— Start of Data supplied —

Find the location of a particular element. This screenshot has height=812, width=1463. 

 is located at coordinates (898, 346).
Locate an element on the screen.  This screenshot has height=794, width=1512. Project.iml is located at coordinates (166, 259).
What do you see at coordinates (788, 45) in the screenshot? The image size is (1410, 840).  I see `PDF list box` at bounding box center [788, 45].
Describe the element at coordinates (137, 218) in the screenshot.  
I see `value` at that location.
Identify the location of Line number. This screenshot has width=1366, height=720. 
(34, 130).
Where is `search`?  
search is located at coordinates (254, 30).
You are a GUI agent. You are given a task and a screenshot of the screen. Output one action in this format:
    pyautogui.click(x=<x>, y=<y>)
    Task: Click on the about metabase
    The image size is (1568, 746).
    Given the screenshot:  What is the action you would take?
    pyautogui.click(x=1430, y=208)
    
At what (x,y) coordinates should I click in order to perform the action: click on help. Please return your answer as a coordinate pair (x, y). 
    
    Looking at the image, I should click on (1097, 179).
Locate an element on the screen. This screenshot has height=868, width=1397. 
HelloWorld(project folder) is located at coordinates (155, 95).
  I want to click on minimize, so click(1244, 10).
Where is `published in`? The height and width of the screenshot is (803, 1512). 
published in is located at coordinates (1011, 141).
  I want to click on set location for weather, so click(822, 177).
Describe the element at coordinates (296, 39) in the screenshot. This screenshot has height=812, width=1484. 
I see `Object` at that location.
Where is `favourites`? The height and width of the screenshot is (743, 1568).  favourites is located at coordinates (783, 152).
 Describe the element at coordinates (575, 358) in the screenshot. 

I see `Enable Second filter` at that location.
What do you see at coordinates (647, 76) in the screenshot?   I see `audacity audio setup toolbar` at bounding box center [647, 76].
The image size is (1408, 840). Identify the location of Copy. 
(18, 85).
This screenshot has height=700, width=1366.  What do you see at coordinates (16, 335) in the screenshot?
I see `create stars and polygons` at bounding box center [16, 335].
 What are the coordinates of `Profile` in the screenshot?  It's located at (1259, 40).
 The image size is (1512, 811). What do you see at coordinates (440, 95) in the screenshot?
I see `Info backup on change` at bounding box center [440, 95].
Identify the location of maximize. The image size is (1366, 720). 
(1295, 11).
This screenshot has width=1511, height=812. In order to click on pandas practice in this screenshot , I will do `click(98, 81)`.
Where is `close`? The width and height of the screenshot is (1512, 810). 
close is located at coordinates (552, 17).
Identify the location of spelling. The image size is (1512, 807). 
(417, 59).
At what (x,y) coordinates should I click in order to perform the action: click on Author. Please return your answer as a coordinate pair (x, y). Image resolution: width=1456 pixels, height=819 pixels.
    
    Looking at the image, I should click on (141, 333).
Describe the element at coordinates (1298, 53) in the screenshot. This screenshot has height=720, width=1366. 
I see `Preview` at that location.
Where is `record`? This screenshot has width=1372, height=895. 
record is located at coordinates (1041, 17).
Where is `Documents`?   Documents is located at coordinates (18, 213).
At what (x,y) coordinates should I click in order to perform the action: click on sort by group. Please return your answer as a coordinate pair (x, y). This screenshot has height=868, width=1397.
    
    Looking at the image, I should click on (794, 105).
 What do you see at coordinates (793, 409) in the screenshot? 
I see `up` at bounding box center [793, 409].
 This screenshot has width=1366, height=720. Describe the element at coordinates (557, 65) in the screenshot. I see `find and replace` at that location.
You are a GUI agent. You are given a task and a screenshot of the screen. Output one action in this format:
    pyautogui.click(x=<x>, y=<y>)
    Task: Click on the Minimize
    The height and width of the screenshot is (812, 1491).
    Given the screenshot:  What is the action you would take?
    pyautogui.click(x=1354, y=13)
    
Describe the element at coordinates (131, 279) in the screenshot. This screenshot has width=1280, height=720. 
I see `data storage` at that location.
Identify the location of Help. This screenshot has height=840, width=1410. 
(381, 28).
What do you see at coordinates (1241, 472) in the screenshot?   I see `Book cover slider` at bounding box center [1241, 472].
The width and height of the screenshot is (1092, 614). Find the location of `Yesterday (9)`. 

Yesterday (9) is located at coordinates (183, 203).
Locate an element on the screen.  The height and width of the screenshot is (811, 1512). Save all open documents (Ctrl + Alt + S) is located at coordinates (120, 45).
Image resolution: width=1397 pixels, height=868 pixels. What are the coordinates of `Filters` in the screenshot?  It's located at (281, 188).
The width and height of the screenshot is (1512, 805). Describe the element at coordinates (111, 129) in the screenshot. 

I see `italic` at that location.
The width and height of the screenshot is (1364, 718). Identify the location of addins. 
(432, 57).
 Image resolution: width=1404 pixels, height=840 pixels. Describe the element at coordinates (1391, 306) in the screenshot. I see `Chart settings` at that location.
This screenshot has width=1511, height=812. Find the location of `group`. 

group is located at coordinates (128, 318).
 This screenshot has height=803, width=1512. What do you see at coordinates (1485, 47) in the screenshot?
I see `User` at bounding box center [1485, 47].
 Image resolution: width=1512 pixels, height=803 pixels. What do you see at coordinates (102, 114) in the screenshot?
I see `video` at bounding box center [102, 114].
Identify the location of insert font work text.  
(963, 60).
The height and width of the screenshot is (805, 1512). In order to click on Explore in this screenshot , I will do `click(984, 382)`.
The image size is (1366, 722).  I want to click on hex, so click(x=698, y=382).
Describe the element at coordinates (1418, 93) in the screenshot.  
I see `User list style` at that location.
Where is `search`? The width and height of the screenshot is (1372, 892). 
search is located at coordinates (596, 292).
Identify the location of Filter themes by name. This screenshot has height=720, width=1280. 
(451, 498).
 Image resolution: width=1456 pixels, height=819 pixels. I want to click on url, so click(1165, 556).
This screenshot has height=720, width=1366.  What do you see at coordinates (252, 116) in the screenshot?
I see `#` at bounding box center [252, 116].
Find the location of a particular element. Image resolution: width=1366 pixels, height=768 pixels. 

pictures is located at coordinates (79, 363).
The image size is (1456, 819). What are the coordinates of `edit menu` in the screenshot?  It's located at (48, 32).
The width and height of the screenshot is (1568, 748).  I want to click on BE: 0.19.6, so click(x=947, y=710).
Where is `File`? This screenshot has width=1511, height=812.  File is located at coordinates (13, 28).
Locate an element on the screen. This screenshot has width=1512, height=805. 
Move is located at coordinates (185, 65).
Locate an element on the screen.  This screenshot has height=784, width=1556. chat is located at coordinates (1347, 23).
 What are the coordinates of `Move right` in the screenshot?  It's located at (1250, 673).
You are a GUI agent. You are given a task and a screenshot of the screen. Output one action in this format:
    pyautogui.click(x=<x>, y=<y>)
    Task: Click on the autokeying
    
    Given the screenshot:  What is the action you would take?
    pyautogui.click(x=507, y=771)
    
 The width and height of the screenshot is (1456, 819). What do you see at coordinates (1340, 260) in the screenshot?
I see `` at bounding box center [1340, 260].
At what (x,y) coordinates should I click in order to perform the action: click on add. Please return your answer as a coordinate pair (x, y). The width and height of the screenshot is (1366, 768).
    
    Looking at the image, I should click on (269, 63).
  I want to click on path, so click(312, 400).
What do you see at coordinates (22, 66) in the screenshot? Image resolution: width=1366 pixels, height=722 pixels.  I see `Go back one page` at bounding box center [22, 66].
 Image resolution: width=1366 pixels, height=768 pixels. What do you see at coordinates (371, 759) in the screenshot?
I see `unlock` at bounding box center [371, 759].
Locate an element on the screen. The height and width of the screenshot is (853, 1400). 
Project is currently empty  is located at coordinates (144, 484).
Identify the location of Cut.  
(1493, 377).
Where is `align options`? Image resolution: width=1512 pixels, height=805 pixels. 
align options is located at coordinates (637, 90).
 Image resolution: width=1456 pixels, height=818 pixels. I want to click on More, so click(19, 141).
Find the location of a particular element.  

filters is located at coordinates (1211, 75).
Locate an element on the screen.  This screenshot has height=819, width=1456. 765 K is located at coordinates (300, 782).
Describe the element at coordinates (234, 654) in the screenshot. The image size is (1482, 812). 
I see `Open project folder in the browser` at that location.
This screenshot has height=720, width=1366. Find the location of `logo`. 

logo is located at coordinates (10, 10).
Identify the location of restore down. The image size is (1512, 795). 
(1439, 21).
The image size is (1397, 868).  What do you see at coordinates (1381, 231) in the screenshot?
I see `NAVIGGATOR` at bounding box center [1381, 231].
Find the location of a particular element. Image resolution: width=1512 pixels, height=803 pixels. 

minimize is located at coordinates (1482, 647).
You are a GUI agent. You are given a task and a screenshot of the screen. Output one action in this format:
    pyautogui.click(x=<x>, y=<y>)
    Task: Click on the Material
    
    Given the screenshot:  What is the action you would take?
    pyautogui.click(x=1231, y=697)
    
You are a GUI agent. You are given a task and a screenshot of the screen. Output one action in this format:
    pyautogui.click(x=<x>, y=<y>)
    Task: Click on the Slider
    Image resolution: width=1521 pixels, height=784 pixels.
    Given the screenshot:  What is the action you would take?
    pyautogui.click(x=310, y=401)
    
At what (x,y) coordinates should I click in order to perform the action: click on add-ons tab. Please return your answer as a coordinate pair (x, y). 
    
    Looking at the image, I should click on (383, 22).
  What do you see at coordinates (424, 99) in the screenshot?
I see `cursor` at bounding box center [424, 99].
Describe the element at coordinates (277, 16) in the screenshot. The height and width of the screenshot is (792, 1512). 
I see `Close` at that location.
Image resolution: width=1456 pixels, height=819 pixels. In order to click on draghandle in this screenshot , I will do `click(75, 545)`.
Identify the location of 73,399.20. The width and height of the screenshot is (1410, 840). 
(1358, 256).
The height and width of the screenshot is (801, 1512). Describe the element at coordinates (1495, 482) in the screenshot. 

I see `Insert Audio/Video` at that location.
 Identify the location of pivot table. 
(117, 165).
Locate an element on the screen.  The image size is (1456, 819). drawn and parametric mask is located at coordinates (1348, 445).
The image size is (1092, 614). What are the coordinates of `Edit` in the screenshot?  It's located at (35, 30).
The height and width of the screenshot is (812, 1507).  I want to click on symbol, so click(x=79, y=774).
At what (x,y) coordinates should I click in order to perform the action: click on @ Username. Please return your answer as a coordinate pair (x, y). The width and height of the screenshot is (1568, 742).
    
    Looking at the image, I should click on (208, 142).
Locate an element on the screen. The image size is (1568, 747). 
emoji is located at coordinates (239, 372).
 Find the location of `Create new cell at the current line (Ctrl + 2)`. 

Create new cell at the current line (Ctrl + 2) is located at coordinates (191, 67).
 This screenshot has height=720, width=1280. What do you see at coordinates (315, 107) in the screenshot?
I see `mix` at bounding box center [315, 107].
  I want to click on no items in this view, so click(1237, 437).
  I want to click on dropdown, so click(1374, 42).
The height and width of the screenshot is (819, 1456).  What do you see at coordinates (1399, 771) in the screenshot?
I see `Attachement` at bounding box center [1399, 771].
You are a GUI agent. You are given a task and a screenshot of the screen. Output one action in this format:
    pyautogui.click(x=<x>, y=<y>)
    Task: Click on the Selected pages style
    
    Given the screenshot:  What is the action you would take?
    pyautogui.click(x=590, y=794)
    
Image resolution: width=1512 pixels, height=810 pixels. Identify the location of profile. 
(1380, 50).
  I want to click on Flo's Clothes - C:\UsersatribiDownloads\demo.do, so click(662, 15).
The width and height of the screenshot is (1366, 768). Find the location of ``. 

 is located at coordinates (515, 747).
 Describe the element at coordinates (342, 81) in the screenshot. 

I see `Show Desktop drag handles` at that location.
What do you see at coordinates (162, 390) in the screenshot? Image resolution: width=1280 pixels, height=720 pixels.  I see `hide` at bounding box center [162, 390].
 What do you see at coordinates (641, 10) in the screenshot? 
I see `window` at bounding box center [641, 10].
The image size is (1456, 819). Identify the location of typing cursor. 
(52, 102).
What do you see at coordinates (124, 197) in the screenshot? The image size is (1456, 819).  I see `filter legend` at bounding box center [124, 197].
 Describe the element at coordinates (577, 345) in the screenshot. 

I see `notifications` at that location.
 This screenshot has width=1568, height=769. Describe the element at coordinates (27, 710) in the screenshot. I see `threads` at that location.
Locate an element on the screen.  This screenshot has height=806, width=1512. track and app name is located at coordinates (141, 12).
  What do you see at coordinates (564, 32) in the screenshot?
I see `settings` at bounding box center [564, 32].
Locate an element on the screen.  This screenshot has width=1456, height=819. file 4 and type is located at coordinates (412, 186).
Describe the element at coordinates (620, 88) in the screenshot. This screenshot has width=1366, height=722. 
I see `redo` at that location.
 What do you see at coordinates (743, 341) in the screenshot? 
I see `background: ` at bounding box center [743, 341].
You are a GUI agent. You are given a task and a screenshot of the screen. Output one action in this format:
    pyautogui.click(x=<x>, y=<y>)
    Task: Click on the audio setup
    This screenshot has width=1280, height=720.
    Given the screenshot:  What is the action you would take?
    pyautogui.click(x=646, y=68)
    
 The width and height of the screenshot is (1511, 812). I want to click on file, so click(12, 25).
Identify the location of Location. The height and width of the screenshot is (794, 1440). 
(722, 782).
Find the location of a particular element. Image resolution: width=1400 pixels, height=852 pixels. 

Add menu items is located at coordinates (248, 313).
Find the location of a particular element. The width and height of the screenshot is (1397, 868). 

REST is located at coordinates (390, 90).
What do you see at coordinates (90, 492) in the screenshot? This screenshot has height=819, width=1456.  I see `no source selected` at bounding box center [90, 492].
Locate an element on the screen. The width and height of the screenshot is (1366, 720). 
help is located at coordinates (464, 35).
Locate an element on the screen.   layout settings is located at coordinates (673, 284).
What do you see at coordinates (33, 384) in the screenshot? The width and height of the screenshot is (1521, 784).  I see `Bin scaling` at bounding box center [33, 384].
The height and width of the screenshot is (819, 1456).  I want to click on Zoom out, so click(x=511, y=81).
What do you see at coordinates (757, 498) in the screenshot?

— End of Data supplied —

| Written instruction |
Could you copy out, word for word, everything from the line containing "Describe the element at coordinates (234, 654)" down to the line containing "center [1381, 231].", with both of those lines included?

| The answer |
Describe the element at coordinates (234, 654) in the screenshot. The image size is (1482, 812). 
I see `Open project folder in the browser` at that location.
This screenshot has height=720, width=1366. Find the location of `logo`. 

logo is located at coordinates (10, 10).
Identify the location of restore down. The image size is (1512, 795). 
(1439, 21).
The image size is (1397, 868).  What do you see at coordinates (1381, 231) in the screenshot?
I see `NAVIGGATOR` at bounding box center [1381, 231].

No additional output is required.